Appellant's conduct following the killing included immediately identifying himself to the police and telling them and others a fanciful and incredible story about having seen the crime. He thusly made himself an immediate major suspect. Upon modest interrogation, he confessed. I find this conduct to be a mitigator having a low range value.
Appellant has no significant history of prior criminal conduct. His recent felony conviction was for breaking into the other side of the double that the victim occupied, and did not extend further. As a juvenile he had a true finding of delinquency, but was placed on probation and showed a satisfactory adjustment. I find this mitigator to be in the medium range.
The jury was unable to unanimously recommend the death penalty for appellant. I would grant this fact mitigating value in the low range.
Appellant's crime, character, and background is similar to those considered in Woods v. State (1989), Ind., 547 N.E.2d 772, and Johnson v. State (1992), Ind., 584 N.E.2d 1092. Woods was nineteen, Johnson was twenty, and appellant was twenty-two. Woods stabbed an elderly neighbor in his home, killing him and stealing his property. Johnson beat an elderly woman in her home, killing her, stealing her property and burning the house down. Appellant stabbed his victim with three different instruments, choked her, and violated her person sexually, while she was bound and gagged. The weight of the aggravator in this case is greater than in Woods and Johnson.

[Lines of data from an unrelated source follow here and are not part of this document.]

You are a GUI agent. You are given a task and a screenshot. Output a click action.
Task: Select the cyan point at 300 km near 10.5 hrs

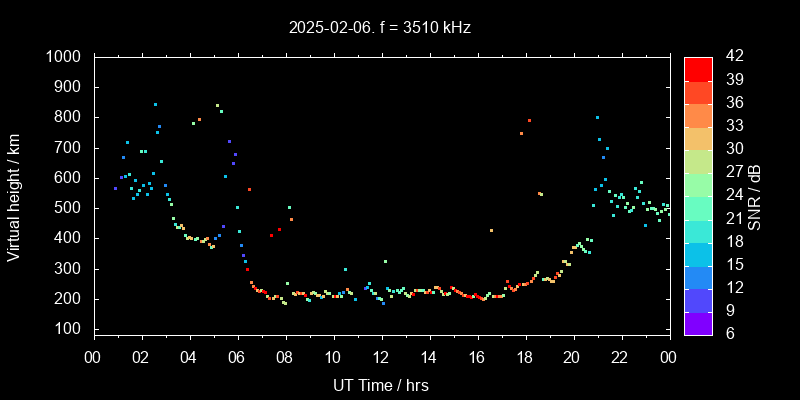pos(345,269)
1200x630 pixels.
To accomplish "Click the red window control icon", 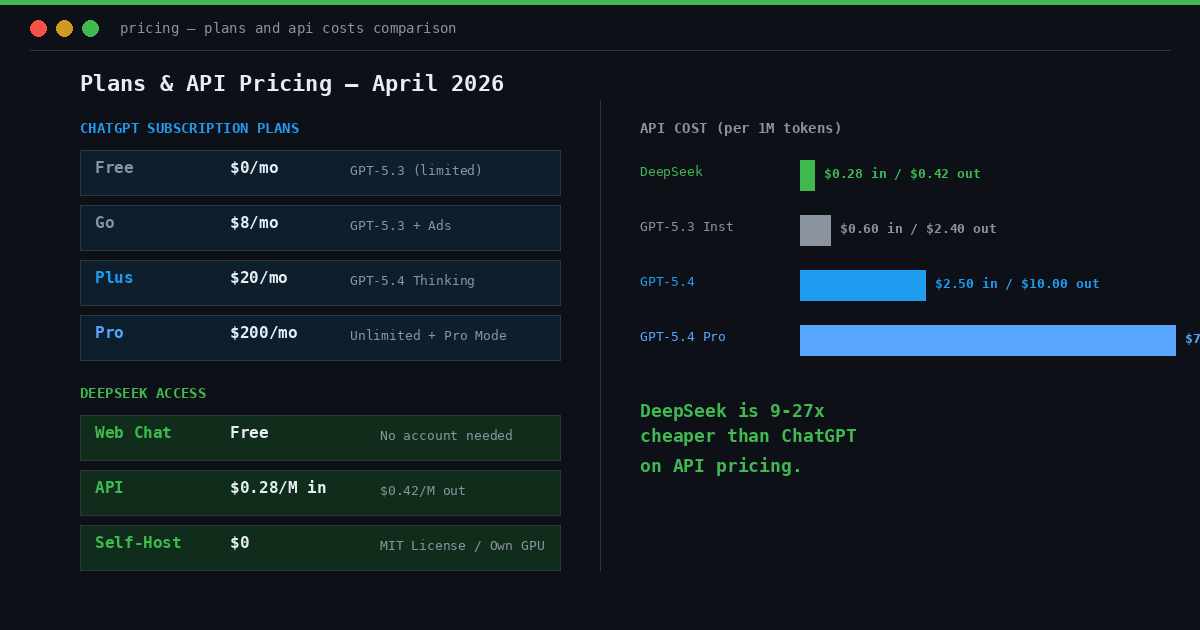I will click(38, 28).
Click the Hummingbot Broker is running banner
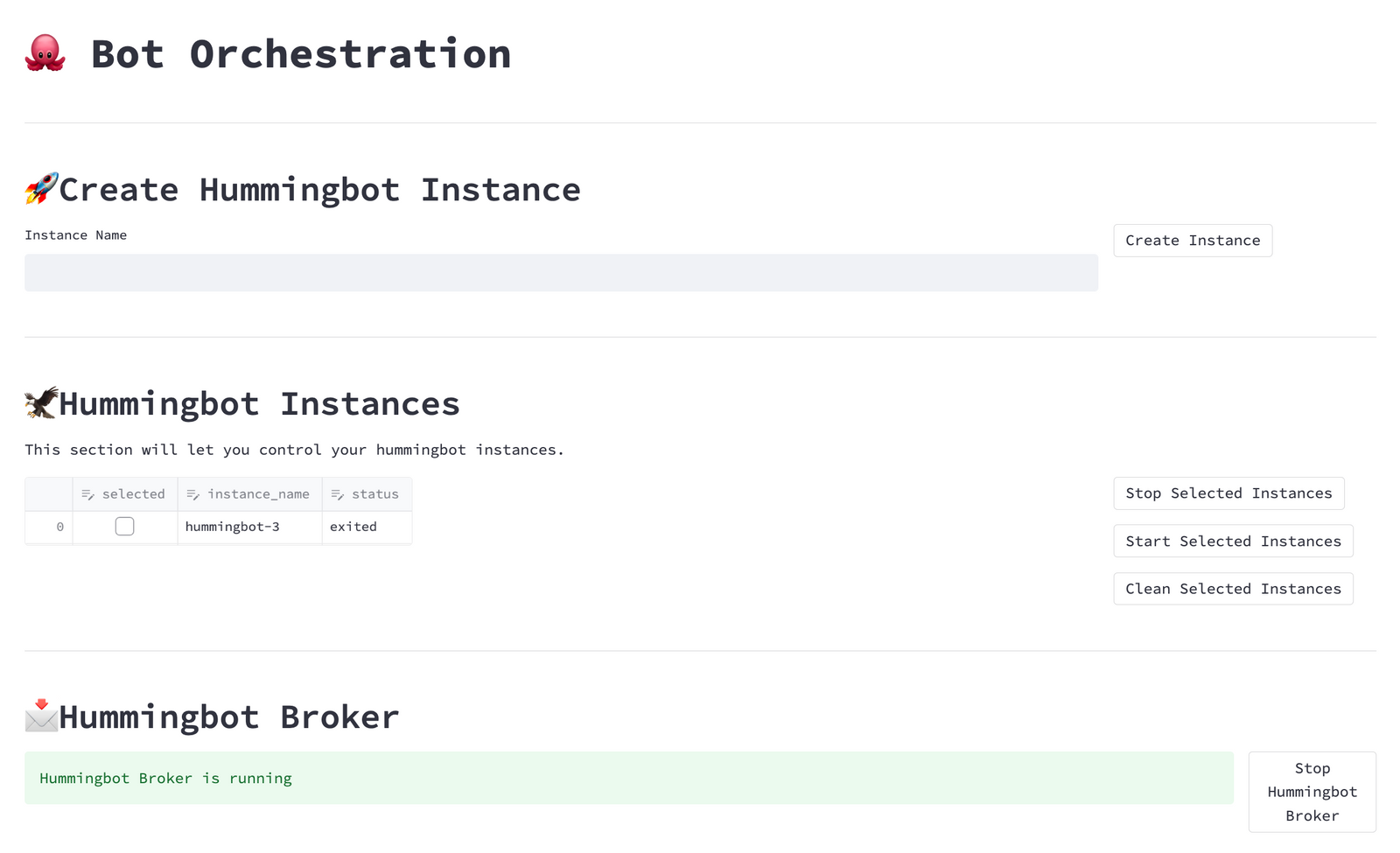1400x853 pixels. click(628, 778)
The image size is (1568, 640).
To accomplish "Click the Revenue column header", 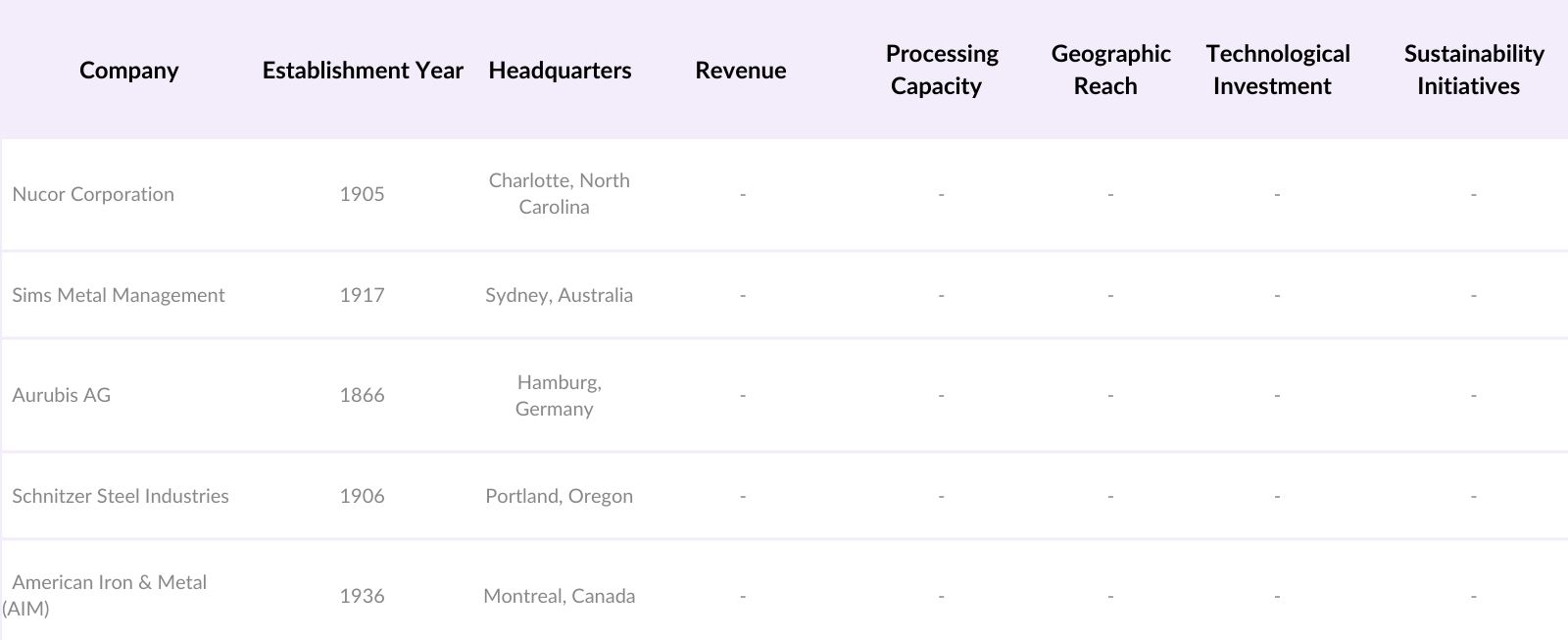I will click(740, 71).
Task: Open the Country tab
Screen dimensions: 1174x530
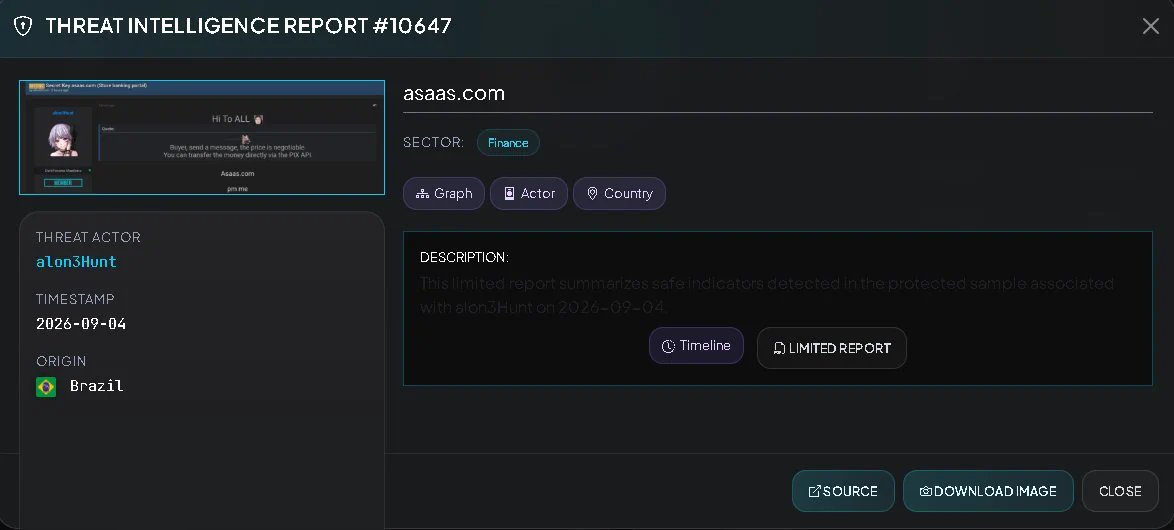Action: coord(619,193)
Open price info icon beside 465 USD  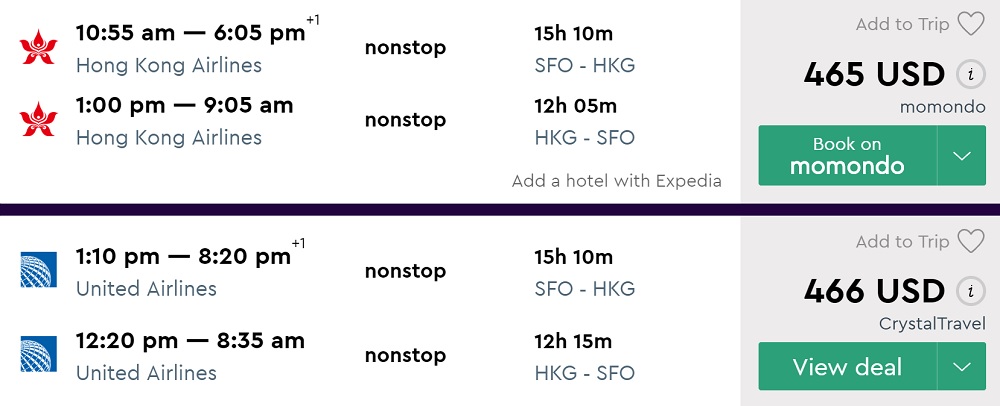pyautogui.click(x=967, y=74)
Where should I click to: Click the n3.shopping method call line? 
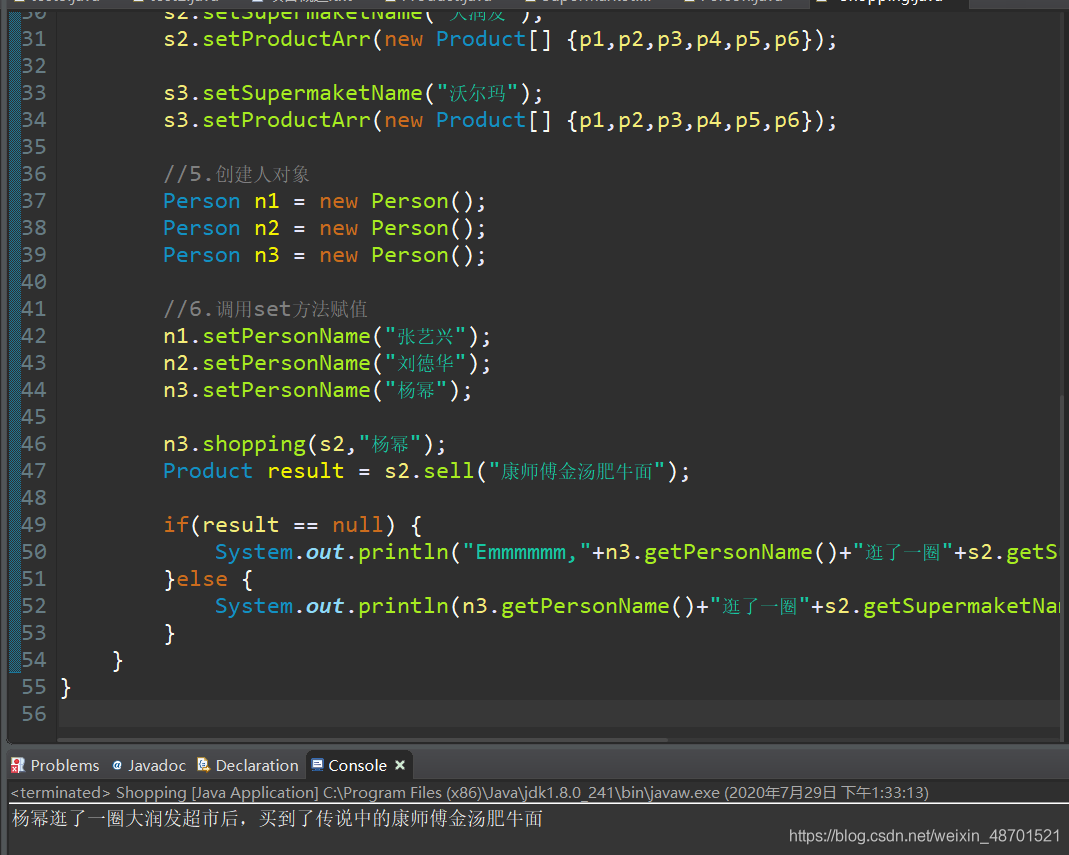coord(304,445)
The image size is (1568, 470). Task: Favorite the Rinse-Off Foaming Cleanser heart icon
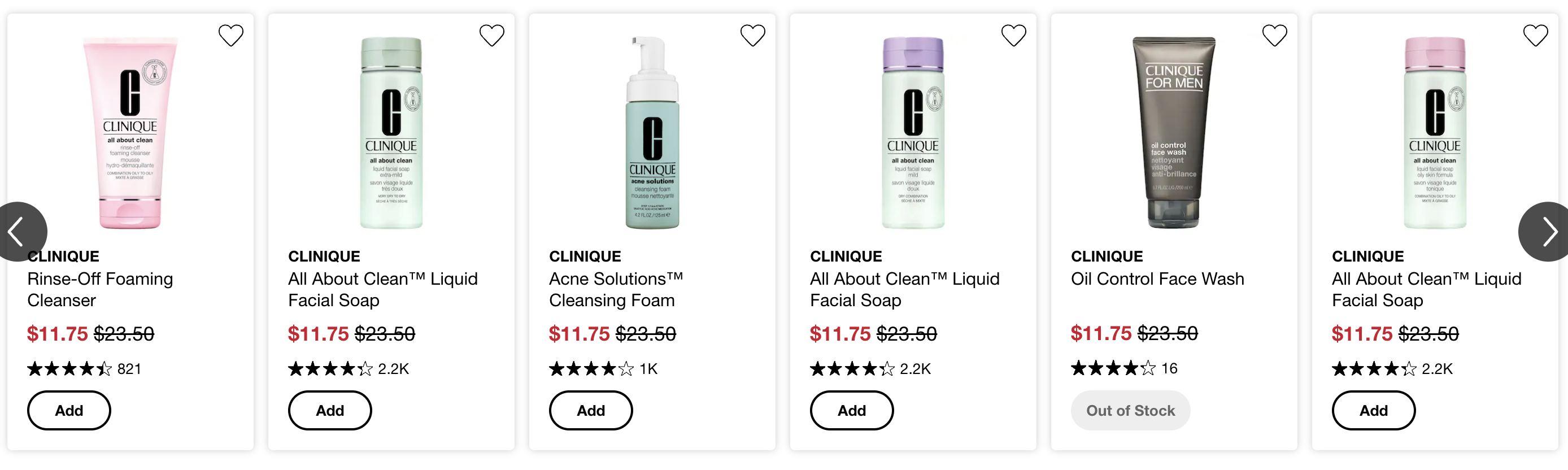pos(230,36)
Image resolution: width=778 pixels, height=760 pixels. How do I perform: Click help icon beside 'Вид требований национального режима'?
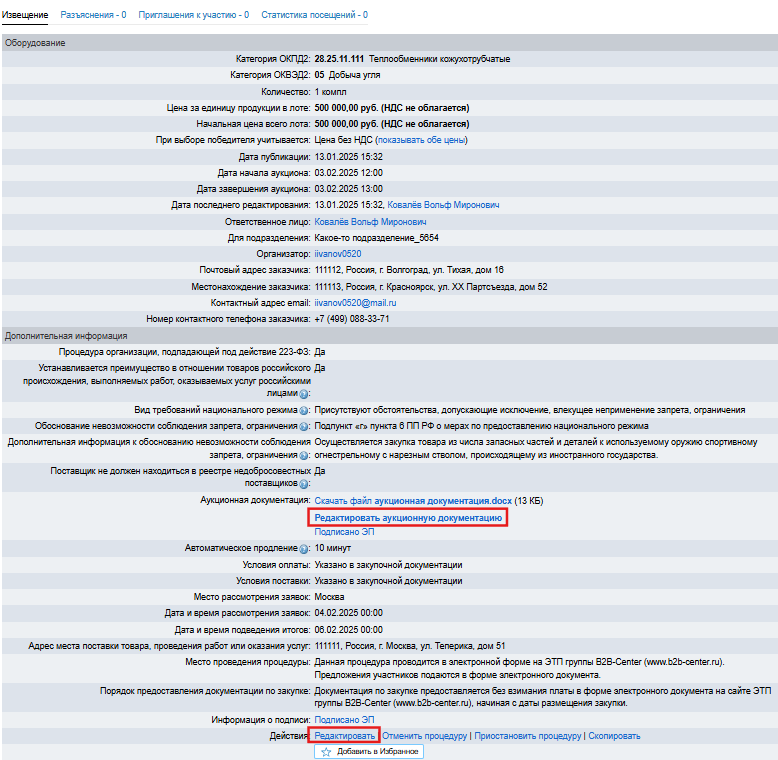(x=304, y=411)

Woods was suffering from a borderline mental disorder, while Johnson was a long-time abuser of drugs and alcohol. Woods also received the benefit on appeal of mitigation for his lack of an adult criminal record and a turbulent childhood. The Woods and Johnson cases differ in two significant respects in the area of mitigation. In those two cases the jury made recommendations of death, whereas here the jury was unable to make a recommendation of death. In those two cases there was no conduct by Woods or Johnson which rendered them immediate major suspects, whereas here such conduct is present. Despite the presence of the additional weight of these mitigating factors in appellant's case, it is my judgment that the death penalty is not arbitrary or capricious, is not manifestly unreasonable, and is here appropriate as it was in Woods and Johnson. The mitigators here have a greater *1054 weight, but so also does the aggravator. The mitigators are outweighed by this lone aggravator.
KRAHULIK, J., concurs.NOTES
 We are not persuaded by the defendant's assertion that the responses attributed to "Potential Juror" by the record are necessarily those of Mrs. Sullivan, and we find that her subsequent recapitulation of her position, set forth herein, reliably expresses her views.
 Specifically, the inquiry must be, "Are these crimes so strikingly similar that one can say with reasonable certainty that one and the same person committed them?" Id.